Sondra Radvanovsky (Maddalena) and Jonas Kaufmann (Andrea Chénier) ©ROH/Marc Brenner
David McVicar’s ROH production is now in its second revival but still with Jonas Kaufmann in the title role, and you couldn’t wish for a more scrupulously historical treatment of this perennially relevant story. Relevant, because the prosecutor Fouquier-Tinville has his direct descendants in Ebrahim Raisi and his friends in Tehran today, with their wholesale slaughter of those who raise their voices against them. McVicar and his designer Robert Jones have magisterially conjured up the clash of worlds, as sansculottes invade the palace, and truth is trampled underfoot in the brusque proceedings of the people’s court.
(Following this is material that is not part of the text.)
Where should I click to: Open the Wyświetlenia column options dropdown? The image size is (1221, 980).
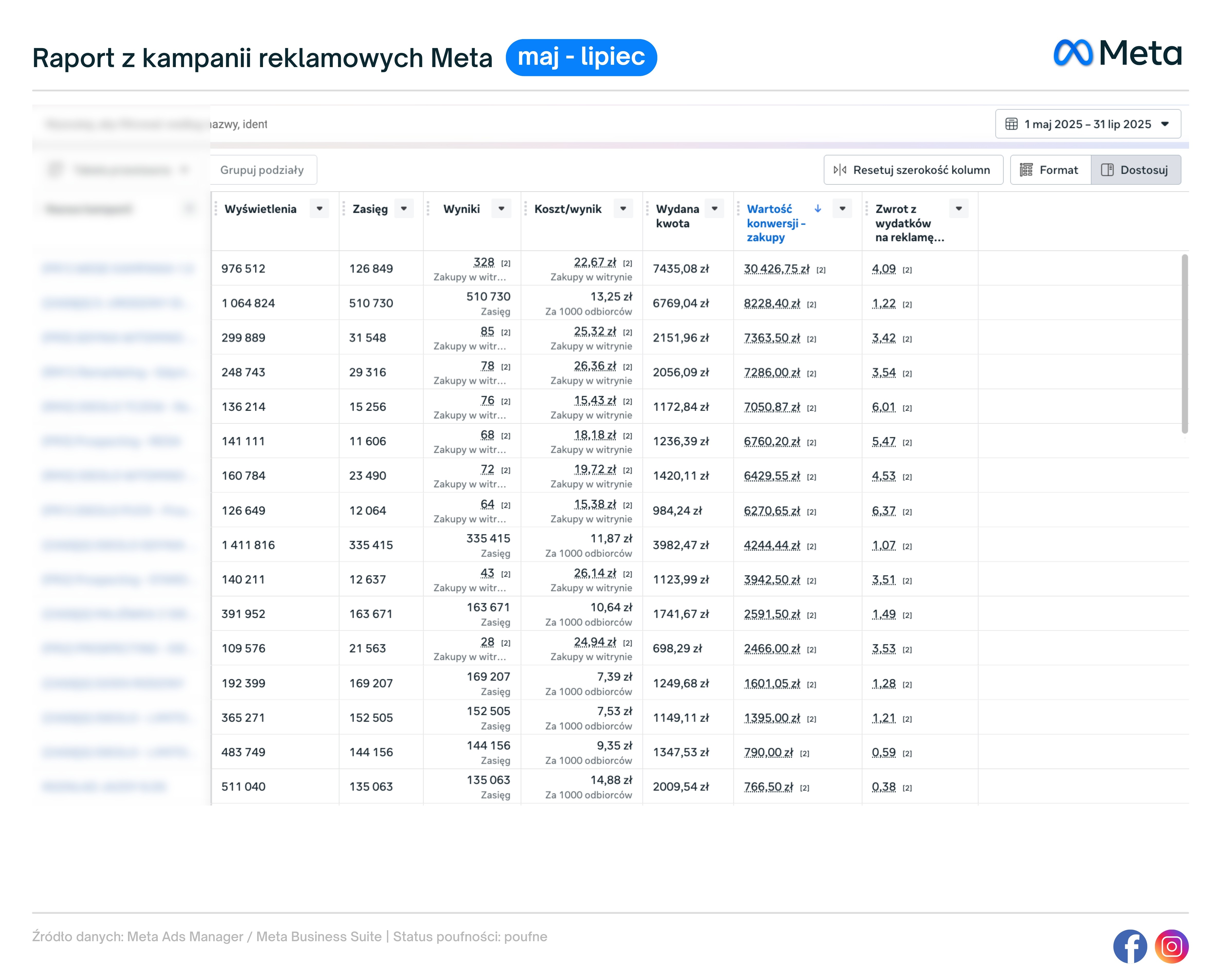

With Antonio Pappano in the pit, the production moves at a cracking pace, powered by some superb singing. The undoubted star of the evening is the rousing Mongolian bass Amartuvshin Enkhbat in the role of the morally-tormented Gerard, with soprano Sondra Radvanovsky deeply moving as the faithful-to-the-end Maddalena; despite the persuasion of a noisy claque, Kaufmann’s sound – though perfectly decent – didn’t transfix us as it used to. But with Ashley Riches as a graceful Roucher, James Cleverton as the busily revolutionary Mathieu, and Rosalind Plowright as the beleaguered Contessa, the supporting principals were all in top-notch form, as was the chorus. This production represents a brilliantly vivid ensemble achievement.